Task item —
In the listing below, find the line that contains "At what coordinates should I click to accomplish: Switch" and the line that contains "You are a computer-use agent. 781x722 pixels.". Quote both and every line between them, exactly, and nothing more.

Provided entries —
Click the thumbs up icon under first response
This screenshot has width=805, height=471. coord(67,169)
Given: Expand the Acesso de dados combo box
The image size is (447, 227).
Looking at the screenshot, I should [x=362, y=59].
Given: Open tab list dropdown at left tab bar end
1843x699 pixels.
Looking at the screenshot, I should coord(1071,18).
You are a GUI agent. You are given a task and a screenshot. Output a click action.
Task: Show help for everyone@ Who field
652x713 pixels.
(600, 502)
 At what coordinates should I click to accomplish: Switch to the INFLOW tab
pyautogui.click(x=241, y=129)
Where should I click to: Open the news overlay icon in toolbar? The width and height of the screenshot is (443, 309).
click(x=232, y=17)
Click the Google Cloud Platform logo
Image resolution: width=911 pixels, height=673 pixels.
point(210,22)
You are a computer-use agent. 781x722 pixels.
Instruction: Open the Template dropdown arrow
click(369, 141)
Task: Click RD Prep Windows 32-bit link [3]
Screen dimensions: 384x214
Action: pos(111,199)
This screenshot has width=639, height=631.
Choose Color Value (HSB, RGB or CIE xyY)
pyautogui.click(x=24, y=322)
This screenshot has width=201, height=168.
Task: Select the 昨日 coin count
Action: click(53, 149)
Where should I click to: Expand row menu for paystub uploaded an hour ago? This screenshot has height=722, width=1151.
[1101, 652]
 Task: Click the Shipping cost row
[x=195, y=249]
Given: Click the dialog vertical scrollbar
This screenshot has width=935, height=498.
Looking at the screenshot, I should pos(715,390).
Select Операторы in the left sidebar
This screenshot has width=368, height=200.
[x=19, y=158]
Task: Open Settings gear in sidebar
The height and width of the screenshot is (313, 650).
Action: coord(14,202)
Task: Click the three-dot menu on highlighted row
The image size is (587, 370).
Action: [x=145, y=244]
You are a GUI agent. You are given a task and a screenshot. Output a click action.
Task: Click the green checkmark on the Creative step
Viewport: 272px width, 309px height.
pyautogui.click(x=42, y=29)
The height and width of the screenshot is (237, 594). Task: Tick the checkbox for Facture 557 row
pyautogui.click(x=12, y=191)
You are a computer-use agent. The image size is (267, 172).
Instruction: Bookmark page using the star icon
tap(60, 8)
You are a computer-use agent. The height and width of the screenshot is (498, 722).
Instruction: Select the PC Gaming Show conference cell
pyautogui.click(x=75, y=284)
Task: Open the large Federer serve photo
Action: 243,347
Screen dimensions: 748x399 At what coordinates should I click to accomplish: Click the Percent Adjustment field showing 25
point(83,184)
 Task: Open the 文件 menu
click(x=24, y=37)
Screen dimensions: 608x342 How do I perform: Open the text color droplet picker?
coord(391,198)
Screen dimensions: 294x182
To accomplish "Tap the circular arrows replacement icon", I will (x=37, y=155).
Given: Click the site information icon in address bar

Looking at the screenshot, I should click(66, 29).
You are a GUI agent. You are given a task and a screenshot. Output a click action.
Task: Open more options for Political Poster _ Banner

Exercise result —
 At what coordinates should I click to accomplish: Switch to the INFLOW tab
pyautogui.click(x=241, y=129)
Where should I click to: Open the news overlay icon in toolbar? The width and height of the screenshot is (443, 309).
click(x=232, y=17)
Click the Google Cloud Platform logo
Image resolution: width=911 pixels, height=673 pixels.
point(210,22)
You are a computer-use agent. 781x722 pixels.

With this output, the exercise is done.